Other mothers and fathers pour over growth tables and milestone calendars, keep albums filled with notations about how early their child sat up, ate solid food, walked. Your child did not meet any of these milestones on time. And you know he may never meet some of the seemingly attainable, like saying his first word. So your child’s life is marked in inchstones. Small accomplishments. Minute victories. When your child reaches out and grabs a toy—hurray! When your child, already a year, can sit unassisted—huzzah! When your child finally (finally!) misbehaves in a willful way—rejoice! Other mothers will frame their child’s school artwork, but you stop because over time you learn that year after year the artwork looks the same because your child’s skill has not evolved. Other parents will get to discover the new little person their child becomes each day as she learns the alphabet, how to count change, what time it is, and a million bits of knowledge that accumulate into a rapidly evolving child. This will not be your parenting experience, which is more Groundhog’s Day, and less, “Where did the time go?”

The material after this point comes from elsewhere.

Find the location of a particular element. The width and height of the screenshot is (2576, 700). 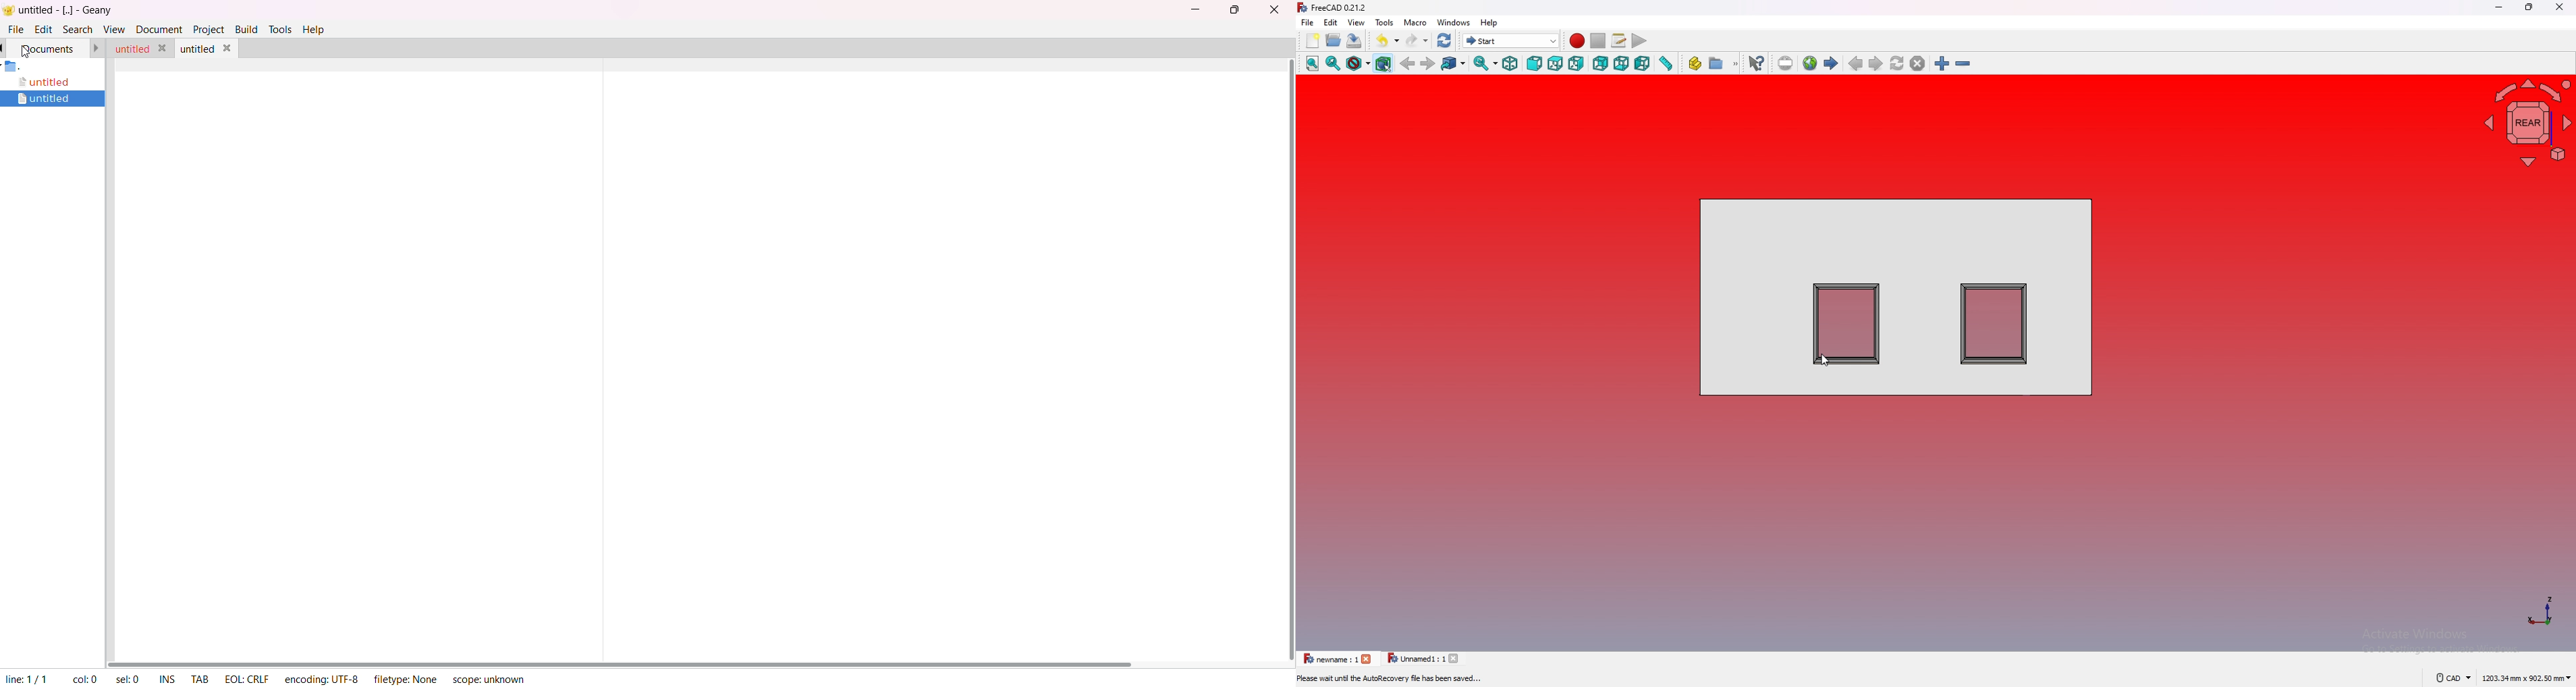

cad navigation is located at coordinates (2454, 677).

You will learn, to your surprise, that some of the parenting rites of passage are similar, though…not so similar. Instead of picking preschools, you pick therapists. Instead of parent-teacher conferences, you attend Individualized Education Program meetings and spend an hour or two listening to just how little your child can do. Instead of vanning your child to tumbling and swimming and soccer classes, you travel for doctor’s appointments and behavioral assessments. Instead of wondering if you should start saving money for college and whether child will attend your alma mater, you wonder if you should start a special needs saving plan, and whether your child will have to attend life skills classes in order to learn to spend money and maybe someday ride the bus. This kind of parenting sometimes makes you feel like you are dying by a million small cuts.

Time passes slowly when your child has developmental delays, and yet, you can’t help but worry far into the future. You know that no parent is guaranteed a happy ending, and there are plenty of families who are dealing with the actual loss of a child, not just with a loss of a dream. But with no diagnosis, and no scale to judge his progress by, you have no idea what your child’s life will look like. But you know it will look different from those of most children, and what you can look forward to will be different from most mothers. This will sometimes make you feel like the loneliness person on the planet.

Still, each day, even each hour, you look for signs, such small signs, that something good is happening, will happen. You settle into a life not measured in leaps and bounds, but in nudges and smidges. This is parenting in slow-motion, like running in sand, sometimes like running in place, effortful and plodding. For years you will hear other parents decry the speed at which their children grow, but you, no, you will deeply desire time to fly, because then maybe your child can take to his wings.